Elise Hampel dan suaminya Otto mencoba membangkitkan sentimen anti-Nazi dengan hampir 300 kartu pos tulisan tangan yang mereka masukkan ke kotak surat atau tangga di Berlin setelah saudara laki-laki Elise terbunuh dalam aksi. Mereka juga dieksekusi. Kisah mereka menginspirasi novel Alone in Berlin tahun 1947 karya Hans Falada, yang mendapatkan popularitas dalam beberapa dekade terakhir dan diadaptasi ke layar lebar sebanyak lima kali.
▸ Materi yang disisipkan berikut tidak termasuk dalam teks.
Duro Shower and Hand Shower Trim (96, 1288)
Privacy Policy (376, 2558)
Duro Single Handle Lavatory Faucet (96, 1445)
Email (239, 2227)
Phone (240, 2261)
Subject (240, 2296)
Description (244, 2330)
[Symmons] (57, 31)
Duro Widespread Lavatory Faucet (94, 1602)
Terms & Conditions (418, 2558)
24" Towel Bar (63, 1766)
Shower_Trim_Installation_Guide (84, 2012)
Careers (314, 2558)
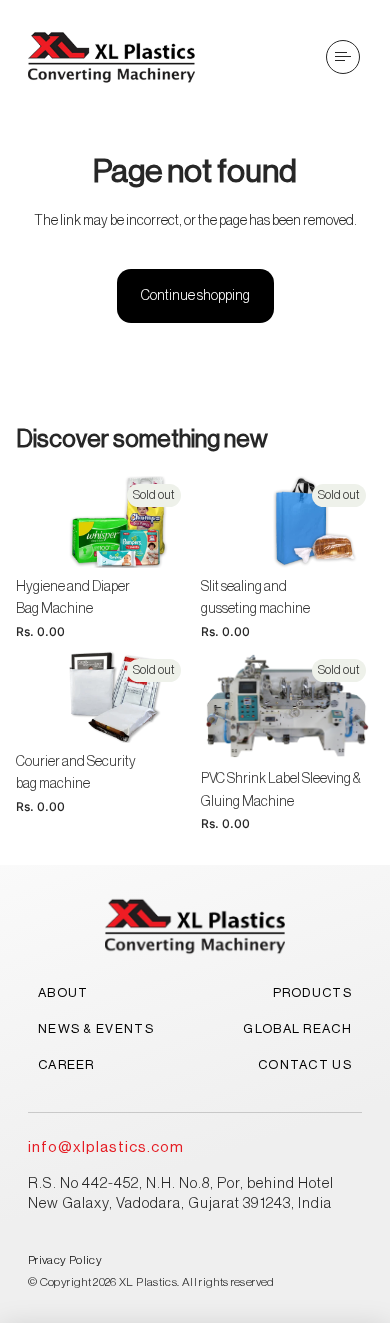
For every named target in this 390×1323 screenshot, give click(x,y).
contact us (305, 1064)
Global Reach (297, 1028)
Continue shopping (195, 296)
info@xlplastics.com (106, 1147)
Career (66, 1064)
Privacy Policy (65, 1260)
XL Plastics (148, 1282)
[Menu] (343, 57)
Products (312, 992)
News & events (96, 1028)
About (63, 992)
Meningkatnya kritik dan penganiayaan
Keluarga Hampel, Scholz dan Scholl semuanya dieksekusi pada tahun 1943. Tuchel mengatakan pada tahun itu penganiayaan terhadap perempuan yang menentang rezim meningkat, dan hukuman yang sebelumnya bisa mengakibatkan enam bulan penjara kemudian diancam dengan hukuman mati. Dan tambahnya, pada saat itulah aktivitas perlawanan perempuan tumbuh.
“Di Jerman selama tahun-tahun perang terdapat masyarakat yang hampir sepenuhnya tidak memiliki laki-laki,” katanya, dengan sekitar 8 juta laki-laki bertugas di angkatan bersenjata pada tahun 1944. Artinya, perempuan juga menduduki posisi-posisi yang sebelumnya hanya diduduki laki-laki. Kehidupan sehari-hari: beban ganda bekerja di pabrik, membesarkan anak, dan membesarkan keluarga masih menjadi pola lama pada saat itu, namun pada saat yang sama (ada) keinginan yang semakin besar untuk mempertanyakan berbagai hal secara kritis.”
Rezim takut akan perbedaan pendapat di negara ini, sehingga “reaksi terhadap perempuan yang membuat pernyataan kritis sangatlah keras… Hal ini tidak lagi dianggap sebagai lelucon dan oleh karena itu dianggap penuh kebencian. Namun, sejak tahun 1943 hal ini disebut “demoralisasi pasukan”. “, dan salah satu pilihannya adalah hukuman mati.
Tuchel mengatakan upaya perlawanan ini adalah pelajaran bagi masyarakat saat ini: “Adalah mungkin untuk melakukan sesuatu melawan kediktatoran.” Memang beresiko, tapi bukan berarti kita harus menyerah pada gelombang politik apa pun, baik itu tantangan totaliter, maupun sebaliknya”. , kita bisa melakukan sesuatu.”